Even in death, John Lewis may contribute to the healing at the U.S. Capitol as his former colleagues push for a statue of the legendary congressman to be erected where one of a Confederate leader now stands.
A bipartisan measure is being sponsored in the Georgia General Assembly by state Rep. Al Williams, D-Midway, and House Speaker David Ralston, R-Blue Ridge, to replace the statue of Alexander Stephens, the vice president of the Confederacy. The Lewis statue requires the approval of Georgia Gov. Brian Kemp, who has already voiced support for the measure, the Atlanta Journal-Constitution reports.
If approved, the statue would stand in the National Statuary Hall inside the U.S. Capitol, which is devoted to the likenesses of prominent Americans.
“I like the idea very much,” Ralston told the AJC. “I always admired Congressman Lewis and told him so many times. Georgia has a long history, so much more than just the Civil War, and John Lewis has been an important part of that.”

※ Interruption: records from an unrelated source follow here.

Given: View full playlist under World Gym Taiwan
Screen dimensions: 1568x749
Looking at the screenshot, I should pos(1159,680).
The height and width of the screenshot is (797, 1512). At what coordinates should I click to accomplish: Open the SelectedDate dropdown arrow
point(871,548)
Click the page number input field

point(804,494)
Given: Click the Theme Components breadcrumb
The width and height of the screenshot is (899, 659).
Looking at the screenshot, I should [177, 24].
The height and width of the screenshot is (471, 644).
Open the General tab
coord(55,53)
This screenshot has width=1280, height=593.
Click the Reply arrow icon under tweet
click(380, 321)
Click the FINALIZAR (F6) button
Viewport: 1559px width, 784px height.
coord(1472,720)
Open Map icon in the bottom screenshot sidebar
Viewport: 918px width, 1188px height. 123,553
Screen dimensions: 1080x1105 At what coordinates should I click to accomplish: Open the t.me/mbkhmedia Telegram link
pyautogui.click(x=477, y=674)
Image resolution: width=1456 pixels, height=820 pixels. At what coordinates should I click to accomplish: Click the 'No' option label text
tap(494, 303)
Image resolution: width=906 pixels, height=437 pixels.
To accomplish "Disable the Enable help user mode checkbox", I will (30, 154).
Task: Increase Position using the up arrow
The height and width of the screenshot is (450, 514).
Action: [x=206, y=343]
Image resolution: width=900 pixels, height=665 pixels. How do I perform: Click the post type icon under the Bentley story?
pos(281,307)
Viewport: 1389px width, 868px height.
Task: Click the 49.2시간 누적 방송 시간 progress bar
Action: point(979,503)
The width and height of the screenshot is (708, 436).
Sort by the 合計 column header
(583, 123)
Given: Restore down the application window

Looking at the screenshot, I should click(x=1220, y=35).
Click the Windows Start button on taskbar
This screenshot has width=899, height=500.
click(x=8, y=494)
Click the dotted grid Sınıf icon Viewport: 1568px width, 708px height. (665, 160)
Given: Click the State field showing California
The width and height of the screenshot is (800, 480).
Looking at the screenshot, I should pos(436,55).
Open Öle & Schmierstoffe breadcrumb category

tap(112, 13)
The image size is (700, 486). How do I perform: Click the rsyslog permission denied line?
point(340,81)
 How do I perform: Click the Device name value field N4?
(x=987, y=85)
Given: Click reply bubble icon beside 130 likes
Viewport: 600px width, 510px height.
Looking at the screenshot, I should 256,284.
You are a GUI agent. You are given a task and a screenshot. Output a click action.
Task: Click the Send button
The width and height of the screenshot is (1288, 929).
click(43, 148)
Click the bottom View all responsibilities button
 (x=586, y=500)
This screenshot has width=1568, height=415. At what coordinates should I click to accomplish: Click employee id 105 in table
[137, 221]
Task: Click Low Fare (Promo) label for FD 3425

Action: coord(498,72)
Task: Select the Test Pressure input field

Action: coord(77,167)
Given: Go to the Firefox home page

Lewis reportedly used to groan about the Stephens statue. It caused awkward interactions when he had to explain it away to touring students that a man like Stephens, who fought a bloody war to defeat the Union and keep Blacks enslaved, would represent the state of Georgia inside the hallowed federal building. But momentum to make a change has been building for several years and crested when Lewis passed away at 80 from pancreatic cancer on July 17, 2020.
“It’s the beginning of a movement that will help us move toward the realization that we’re one people, we’re one nation,” Lewis told the newspaper back in 2015, “and we have to be sensitive to our own history.”